Whenever a line below includes the word "will", copy that line.

[RECORDS SHOWN — start]

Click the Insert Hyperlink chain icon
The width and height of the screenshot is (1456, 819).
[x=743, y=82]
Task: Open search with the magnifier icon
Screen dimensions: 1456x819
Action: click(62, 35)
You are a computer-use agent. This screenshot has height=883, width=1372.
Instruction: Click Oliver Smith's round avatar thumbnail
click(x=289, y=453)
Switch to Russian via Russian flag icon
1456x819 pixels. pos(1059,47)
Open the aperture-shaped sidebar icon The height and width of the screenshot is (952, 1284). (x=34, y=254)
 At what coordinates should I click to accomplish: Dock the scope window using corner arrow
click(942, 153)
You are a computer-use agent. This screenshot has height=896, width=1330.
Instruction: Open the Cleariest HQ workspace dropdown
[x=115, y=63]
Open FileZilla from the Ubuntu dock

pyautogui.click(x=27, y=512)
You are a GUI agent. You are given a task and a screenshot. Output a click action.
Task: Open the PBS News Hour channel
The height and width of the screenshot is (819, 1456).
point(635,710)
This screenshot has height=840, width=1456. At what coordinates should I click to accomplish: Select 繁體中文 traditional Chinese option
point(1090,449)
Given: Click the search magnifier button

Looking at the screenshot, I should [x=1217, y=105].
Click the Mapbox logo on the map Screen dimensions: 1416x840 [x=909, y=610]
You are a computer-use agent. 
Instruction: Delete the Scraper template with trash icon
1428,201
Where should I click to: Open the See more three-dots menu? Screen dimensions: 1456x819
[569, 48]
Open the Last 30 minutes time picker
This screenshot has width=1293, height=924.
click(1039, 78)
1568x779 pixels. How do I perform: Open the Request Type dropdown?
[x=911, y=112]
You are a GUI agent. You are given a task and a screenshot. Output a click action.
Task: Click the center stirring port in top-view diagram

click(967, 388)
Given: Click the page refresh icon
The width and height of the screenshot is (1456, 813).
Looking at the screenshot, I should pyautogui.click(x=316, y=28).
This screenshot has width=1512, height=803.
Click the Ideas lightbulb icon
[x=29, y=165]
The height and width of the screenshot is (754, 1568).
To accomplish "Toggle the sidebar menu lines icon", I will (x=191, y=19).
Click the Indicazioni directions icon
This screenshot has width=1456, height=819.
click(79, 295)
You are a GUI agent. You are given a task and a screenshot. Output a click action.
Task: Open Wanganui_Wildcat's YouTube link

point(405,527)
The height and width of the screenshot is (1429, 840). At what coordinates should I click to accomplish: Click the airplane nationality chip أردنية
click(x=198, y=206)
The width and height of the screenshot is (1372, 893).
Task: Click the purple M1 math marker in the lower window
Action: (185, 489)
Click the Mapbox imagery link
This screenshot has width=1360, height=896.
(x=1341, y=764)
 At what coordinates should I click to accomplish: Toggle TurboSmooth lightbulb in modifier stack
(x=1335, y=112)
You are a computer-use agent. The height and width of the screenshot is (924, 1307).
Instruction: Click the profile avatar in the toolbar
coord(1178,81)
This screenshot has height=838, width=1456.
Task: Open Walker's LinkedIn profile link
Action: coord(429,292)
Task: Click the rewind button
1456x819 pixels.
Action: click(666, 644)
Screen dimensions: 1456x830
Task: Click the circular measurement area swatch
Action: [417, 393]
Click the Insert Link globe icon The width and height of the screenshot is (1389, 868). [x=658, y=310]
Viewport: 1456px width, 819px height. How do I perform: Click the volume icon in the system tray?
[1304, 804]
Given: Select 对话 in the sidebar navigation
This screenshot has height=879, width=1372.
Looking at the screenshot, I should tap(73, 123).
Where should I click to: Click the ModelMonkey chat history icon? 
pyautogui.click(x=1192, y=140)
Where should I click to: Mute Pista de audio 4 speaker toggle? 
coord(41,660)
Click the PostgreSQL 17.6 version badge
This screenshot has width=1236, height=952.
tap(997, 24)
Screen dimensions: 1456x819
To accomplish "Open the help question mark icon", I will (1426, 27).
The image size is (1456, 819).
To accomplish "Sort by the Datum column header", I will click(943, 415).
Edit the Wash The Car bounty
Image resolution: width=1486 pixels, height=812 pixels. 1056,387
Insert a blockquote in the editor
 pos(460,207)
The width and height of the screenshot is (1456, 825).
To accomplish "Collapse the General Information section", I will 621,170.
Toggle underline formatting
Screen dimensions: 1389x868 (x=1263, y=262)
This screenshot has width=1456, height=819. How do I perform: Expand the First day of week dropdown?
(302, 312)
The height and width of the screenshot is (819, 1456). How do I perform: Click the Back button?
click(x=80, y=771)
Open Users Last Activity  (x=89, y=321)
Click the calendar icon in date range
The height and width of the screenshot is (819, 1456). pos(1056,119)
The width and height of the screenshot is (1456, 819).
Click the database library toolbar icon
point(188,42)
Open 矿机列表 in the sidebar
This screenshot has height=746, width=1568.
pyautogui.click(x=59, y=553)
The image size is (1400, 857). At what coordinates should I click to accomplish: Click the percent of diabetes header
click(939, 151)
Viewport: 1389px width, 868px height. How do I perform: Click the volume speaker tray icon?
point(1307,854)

[RECORDS SHOWN — finish]

* [WRITTEN RESPONSE]
To accomplish "Toggle the sidebar menu lines icon", I will (x=191, y=19).
To accomplish "Open the help question mark icon", I will (1426, 27).
To accomplish "Sort by the Datum column header", I will click(943, 415).
To accomplish "Collapse the General Information section", I will 621,170.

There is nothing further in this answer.